This article is presented in the following manner. Section 2, describes related work and discusses the 
design challenges of the approximate adder, and section 3 describes the methodology to design approximate 
adders for low-power applications. Section 4 describes the experimental results and section 5 concludes the 


paper. 


2. RELATED WORK 

Despite the massive advancements in varied semiconductor technologies, low-power design 
applications, and power-optimization methodologies, several computing devices, and processing machines 
require high power to handle large-data processing and computations. This problem becomes more 
challenging in the case of mobile and internet of things (loT) devices or battery-oriented systems. Thus, 
several researchers have shown great interest over the years to provide power-handling mechanisms in data 
processing layers, especially for these mentioned devices [22], [25]. Data is gathered from varied computing 
devices from various domains in huge numbers and analysis of those data is challenging. However, 
techniques like data mining, synthesis, and some recognition or analysis applications, error-resistant 
applications are used to understand meaningful data [2]. One of the approaches to handle this kind of issue is 
inexact solutions such as approximate computing. This approach has massively emerged in the last few years 
to minimize high power consumption and enhance system efficiency [26]. This approach can be utilized in 
many areas at varying levels such as in numerous devices, hardware systems, software, programming 
languages, algorithms, design architectures, and circuit designs. This approximate computing paradigm can 
be useful for the development of automated design and assessment. The base of approximate computing is its 
design rules like significance-guided design. This can be extended to a specific level of design based on a 
particular application. 

Due to massive interest from the electronic and semiconductor industries, the approximate 
computing approach has come out as one of the most widely adopted power control paradigms in recent 
years. Thus, a massive number of researchers have provided detailed analyses and studies based on the 
generalized significance-guided design principles with concentrates on fewer resource utilization and lower 
computational complexity. Based on this principle, voltage scaling in CMOS design and logic circuit 
reduction is applied. Providing high supply voltages to the critical circuits can minimize power consumption 
in Probabilistic CMOS VLSI circuits and accuracy management of the most significant bits is also ensured. 
At the same time, the supply voltage is lowered for the least important bits to save power. In approximate 
computing, accuracy may be compromised compared to exact computing but in the least manner. For an 
instance, using a conventional adder, a probabilistic adder is constructed whose supply voltage depends upon 
the level of importance [9]. However, implementation cost can be a massive issue in this approach due to the 
complexity of supply voltage control. Thus, most of the approximate computing circuits are focused on logic 
reduction design and the pruning method can be used to control and implement. 

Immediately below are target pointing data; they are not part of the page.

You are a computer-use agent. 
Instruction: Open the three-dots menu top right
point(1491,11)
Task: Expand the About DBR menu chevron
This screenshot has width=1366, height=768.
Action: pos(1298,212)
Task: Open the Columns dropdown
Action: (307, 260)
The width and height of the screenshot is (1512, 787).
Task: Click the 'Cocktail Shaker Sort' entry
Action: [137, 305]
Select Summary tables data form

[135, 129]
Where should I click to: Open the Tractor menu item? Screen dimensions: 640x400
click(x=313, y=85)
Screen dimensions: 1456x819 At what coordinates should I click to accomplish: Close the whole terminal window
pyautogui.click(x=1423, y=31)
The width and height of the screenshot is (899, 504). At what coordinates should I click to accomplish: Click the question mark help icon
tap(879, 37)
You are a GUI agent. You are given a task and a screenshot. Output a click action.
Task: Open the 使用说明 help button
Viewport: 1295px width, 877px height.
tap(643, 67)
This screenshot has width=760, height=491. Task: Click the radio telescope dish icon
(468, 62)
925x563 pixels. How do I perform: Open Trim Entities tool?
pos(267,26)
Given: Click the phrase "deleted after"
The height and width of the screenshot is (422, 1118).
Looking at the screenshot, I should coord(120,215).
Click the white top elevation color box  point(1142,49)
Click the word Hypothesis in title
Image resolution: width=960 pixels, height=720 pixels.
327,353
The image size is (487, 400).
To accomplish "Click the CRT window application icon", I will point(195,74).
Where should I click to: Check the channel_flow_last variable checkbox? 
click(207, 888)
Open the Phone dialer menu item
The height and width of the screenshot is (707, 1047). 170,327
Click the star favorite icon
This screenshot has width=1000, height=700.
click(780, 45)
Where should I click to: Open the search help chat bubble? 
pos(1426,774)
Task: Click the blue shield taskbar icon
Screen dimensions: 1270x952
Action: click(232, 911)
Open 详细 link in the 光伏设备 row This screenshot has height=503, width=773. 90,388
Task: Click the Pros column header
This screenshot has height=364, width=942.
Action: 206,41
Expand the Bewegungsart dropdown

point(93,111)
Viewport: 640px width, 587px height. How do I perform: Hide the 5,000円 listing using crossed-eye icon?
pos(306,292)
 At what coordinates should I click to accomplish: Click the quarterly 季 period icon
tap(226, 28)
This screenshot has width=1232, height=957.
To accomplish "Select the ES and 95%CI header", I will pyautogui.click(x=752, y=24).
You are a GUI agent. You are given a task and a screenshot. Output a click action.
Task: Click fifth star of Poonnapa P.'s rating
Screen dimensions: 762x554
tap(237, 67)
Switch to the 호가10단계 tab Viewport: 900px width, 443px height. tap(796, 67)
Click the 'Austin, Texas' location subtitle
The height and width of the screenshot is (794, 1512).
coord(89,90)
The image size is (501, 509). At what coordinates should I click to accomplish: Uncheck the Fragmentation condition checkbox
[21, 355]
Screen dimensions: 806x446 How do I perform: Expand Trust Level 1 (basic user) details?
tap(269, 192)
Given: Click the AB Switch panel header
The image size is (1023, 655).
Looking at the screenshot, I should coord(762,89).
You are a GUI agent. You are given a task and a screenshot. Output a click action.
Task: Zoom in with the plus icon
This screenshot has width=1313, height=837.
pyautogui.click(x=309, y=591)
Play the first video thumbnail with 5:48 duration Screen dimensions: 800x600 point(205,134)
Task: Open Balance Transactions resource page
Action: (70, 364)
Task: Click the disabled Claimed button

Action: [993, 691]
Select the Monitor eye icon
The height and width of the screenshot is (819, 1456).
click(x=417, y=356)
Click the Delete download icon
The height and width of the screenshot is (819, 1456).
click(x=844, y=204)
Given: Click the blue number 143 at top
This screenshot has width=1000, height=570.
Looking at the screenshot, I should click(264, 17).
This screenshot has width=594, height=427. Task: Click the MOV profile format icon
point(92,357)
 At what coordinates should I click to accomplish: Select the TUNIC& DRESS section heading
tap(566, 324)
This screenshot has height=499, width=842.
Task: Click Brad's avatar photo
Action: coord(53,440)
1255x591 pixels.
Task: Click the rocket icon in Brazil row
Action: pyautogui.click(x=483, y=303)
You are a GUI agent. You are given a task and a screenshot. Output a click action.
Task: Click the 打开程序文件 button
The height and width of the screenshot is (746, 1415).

Furthermore, floating-point adders have captured large attention in recent years. Liu et al. [27] have 
presented a floating-point adder design to improve critical path delay and enhance the efficiency of image 
processing applications. Camus et al. [28] have presented an approximate floating-point adder for image- 
processing applications by combining an inexact speculate adder approach and gate-level pruning 
methodology to build an approximate multiplier architecture. In this paper, three approximate units are 
presented. This unit utilizes tone mapping to enable high dynamic-range images. Yan et al. [29] have 
presented an approximate floating-point multiplier for the customization of the machine-learning framework 
based on the k-nearest neighbors (KNN) algorithm and this concept is used for the application of handwritten 
digit recognition. The computing processors where large data processing is required, high power is dedicated 
to those processing blocks. The main processing blocks for adder design are arithmetic and logic units 
(ALUs) [30]. Thus, overall power consumption may improve by minimizing the necessary power in an adder 
unit.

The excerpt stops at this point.